Со всей осторожностью Дютрейль указал Бувери, что его просьба вряд ли
исполнима: под руками не было ни средств, чтобы набальзамировать тело, ни
герметически закрывающегося гроба. Да и чем, наконец, хуже лежать после
смерти под африканскими пальмами, рядом с гробницами великого прошлого, чем
на каком-то провинциальном французском кладбище! Единственное, что можно в
таких обстоятельствах обещать кому бы то ни было, это - похоронить тело
первоначально здесь, в Африке, а потом перевезти его во Францию, хотя и это
затруднительно, хлопотно, а главное - бесполезно.
- Этого-то я и боялся! - с отчаянием воскликнул старик, - боялся, что
именно так вы мне ответите. Но я умоляю, я заклинаю вас исполнить мою
просьбу, чего бы это вам ни стоило, хотя бы... хотя бы пришлось для того
временно бросить раскопки!
Бувери убеждал, упрашивал, плакал. В конце концов, чтобы успокоить
старика, Дютрейль должен был согласиться, дать ему честное слово и даже
клятву, Завещание было подписано.
II
На другой день, еще до восхода солнца, работы возобновились.
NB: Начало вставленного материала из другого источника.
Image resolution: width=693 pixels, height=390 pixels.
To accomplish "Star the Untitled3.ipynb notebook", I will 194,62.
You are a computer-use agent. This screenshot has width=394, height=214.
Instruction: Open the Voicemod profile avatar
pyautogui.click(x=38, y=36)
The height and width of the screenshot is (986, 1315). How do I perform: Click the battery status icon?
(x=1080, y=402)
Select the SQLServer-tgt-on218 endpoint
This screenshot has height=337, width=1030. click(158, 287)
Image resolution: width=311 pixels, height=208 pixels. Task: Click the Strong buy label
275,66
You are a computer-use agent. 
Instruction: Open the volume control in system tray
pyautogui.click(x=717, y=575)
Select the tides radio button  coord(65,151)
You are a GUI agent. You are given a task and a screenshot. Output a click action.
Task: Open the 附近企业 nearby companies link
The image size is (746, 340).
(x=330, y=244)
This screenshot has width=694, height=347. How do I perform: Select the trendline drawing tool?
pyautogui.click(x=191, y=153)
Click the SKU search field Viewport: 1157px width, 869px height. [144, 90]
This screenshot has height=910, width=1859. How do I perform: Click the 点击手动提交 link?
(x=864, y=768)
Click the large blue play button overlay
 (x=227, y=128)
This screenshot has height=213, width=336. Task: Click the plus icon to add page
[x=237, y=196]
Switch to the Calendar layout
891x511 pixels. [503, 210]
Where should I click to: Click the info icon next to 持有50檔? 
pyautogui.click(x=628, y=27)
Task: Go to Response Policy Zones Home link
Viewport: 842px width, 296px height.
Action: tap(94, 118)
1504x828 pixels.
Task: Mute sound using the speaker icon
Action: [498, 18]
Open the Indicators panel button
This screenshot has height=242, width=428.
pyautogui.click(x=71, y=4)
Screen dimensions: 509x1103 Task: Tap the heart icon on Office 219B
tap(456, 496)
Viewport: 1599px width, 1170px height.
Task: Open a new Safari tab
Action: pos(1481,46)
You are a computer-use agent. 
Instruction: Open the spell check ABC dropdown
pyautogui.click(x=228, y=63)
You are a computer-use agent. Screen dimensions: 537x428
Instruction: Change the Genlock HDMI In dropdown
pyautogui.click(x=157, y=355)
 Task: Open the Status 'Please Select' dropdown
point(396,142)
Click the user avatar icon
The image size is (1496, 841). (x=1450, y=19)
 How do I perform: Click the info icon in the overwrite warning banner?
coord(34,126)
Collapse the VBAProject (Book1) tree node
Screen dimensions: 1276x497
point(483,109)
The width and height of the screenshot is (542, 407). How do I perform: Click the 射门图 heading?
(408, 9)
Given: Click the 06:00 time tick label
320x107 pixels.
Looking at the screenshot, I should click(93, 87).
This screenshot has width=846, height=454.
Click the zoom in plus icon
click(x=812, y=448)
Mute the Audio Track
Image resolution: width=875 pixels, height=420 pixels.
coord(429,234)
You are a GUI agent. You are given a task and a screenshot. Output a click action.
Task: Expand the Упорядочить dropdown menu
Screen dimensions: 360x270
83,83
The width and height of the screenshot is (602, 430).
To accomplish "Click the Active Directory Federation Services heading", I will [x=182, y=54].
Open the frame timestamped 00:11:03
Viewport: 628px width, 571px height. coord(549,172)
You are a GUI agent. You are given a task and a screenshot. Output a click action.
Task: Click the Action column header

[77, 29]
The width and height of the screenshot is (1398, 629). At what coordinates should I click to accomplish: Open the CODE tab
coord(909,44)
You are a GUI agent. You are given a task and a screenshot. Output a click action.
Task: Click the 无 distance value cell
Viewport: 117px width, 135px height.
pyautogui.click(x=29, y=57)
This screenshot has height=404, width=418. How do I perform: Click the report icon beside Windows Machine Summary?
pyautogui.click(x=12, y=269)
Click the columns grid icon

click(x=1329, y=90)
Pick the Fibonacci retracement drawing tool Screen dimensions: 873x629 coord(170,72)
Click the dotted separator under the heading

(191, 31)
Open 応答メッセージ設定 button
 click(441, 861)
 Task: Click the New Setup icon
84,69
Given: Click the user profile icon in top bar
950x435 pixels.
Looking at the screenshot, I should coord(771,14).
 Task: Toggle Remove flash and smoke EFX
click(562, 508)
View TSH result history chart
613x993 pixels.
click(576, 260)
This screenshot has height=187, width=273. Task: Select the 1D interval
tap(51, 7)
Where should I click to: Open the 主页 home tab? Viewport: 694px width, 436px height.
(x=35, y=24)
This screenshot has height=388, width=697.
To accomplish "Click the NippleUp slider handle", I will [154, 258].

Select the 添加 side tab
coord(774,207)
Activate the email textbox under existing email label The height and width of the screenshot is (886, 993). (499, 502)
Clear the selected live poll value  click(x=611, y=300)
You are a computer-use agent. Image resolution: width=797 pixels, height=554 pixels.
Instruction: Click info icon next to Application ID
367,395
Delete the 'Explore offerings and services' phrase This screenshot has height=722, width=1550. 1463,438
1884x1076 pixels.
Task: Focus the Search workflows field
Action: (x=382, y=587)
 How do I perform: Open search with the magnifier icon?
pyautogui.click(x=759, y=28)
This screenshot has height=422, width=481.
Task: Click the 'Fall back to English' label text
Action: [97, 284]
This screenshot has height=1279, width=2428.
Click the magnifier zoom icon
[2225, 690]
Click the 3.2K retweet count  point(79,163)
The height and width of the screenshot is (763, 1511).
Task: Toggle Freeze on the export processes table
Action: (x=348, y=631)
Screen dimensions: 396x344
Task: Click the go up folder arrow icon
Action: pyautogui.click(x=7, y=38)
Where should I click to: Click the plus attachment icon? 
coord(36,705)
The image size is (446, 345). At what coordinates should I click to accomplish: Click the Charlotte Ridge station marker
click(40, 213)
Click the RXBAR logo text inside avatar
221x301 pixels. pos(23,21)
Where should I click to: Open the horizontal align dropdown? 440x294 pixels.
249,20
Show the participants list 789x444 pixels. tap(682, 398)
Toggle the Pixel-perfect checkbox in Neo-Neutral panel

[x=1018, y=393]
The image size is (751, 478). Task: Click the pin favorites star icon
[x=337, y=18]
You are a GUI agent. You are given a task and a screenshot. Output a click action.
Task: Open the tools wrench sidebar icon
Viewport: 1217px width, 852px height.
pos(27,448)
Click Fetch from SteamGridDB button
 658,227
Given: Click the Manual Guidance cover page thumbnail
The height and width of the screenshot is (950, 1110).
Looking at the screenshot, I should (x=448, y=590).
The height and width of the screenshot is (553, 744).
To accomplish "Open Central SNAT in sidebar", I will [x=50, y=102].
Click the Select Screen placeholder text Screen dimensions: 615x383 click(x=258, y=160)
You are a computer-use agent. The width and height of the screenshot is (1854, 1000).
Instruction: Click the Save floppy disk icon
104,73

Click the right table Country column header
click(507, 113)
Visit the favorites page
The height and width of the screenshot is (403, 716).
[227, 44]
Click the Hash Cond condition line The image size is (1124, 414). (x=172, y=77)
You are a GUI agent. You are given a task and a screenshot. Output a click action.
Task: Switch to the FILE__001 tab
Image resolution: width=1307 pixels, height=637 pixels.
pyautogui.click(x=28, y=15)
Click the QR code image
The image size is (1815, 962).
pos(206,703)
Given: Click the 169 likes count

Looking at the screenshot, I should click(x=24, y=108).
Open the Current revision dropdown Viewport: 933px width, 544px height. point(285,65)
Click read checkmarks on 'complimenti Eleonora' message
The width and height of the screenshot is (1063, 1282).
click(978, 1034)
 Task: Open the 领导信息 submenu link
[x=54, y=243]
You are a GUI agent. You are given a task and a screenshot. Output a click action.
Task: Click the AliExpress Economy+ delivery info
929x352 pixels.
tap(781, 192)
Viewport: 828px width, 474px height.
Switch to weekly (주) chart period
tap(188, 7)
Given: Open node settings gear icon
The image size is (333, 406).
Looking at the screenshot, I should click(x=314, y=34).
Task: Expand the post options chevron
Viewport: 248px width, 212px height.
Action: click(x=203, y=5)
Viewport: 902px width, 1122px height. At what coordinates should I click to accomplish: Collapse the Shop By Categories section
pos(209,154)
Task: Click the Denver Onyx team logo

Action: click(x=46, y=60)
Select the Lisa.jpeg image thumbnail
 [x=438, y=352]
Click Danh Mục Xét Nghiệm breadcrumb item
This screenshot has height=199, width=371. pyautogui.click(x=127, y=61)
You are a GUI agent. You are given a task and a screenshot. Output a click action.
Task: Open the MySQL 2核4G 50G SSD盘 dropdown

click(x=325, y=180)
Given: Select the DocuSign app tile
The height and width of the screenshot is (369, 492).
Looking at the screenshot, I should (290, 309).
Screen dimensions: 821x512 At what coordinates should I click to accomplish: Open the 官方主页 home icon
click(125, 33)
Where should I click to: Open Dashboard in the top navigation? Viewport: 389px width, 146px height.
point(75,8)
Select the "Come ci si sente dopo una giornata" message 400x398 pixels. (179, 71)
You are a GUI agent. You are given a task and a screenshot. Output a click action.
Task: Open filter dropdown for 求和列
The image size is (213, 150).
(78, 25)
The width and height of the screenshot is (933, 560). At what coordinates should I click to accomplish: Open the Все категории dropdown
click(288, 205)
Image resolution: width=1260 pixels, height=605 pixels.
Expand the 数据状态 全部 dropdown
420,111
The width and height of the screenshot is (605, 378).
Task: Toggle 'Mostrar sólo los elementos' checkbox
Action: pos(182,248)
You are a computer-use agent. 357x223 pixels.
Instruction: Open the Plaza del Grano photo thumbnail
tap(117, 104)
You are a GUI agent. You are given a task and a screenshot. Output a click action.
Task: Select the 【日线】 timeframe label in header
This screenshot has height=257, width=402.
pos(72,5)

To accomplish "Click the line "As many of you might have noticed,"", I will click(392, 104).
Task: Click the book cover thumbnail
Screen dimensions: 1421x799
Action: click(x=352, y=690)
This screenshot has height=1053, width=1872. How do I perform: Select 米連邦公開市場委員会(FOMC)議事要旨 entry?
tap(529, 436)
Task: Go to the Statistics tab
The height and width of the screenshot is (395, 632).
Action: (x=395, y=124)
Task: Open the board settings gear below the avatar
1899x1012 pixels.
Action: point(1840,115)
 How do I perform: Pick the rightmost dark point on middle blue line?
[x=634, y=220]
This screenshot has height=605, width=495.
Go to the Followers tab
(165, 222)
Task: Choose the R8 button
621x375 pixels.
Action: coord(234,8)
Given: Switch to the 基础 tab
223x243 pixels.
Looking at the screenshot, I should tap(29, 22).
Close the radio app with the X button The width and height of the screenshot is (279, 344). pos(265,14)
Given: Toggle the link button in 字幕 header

Приступили
к раскопкам той роскошной усыпальницы, на которую натолкнулись накануне.
Пв-ви-д"мому, финикийское поселение оказывалось гораздо более значительным,
чем полагали раньше. По крайней мере, раскапываемая усыпальница явно
принадлежала семье богатой и сильной, несколько поколений которой не только
провело всю жизнь под негостеприимным небом экваториальной Африки, но здесь
же приготовило себе и место вечного упокоения. Гробница была сложена из
массивных глыб камня и украшена барельефами. Дютрейль неутомимо распоряжался
работами и часто сам брал заступ в руки.
С большим трудом удалось открыть вход в гробницу: огромную железную
дверь, которую, несмотря на 28 столетий, прошедших с тех пор, как ее
заперли, пришлось осторожно ломать ломами. Пробив, наконец, себе проход и
дав свежему воздуху проникнуть в глубь гробницы, Дютрейль и Бувери с
факелами в руках сами вошли туда. Картина, представившаяся их взорам, могла
свести с ума археологов. Усыпальница оказалась совершенно нетронутой.
Посредине возвышались каменные гроба на каменных же подставках в форме
фантастических чудовищ, а кругом было расставлено множество предметов
домашнего обихода, характерные двурогие лампочки, военные снаряды, фигурки
богов и другие вещи, назначение которых трудно было определить сразу.
Но самое поразительное было то, что внутренние стены гробницы почти
сплошь были покрыты живописью и надписями. От притока свежего воздуха цвета
картин, как то бывает всегда, быстро потускнели, но надписи, выписанные
каким-то черным составом и даже на некоторую глубину врезанные в камень,
казались только вчера сделанными. Это особенно восхищало Дютрейля, так как
финикийских надписей до сих пор известно очень немного. Он уже мечтал, что
здесь могут обнаружиться совершенно новые исторические данные - известия,
напр., о сношениях Финикии с Атлантидой, о чем племянник Шлиммана прочитал в
финикийской надписи на сосуде, найденном в Сирии.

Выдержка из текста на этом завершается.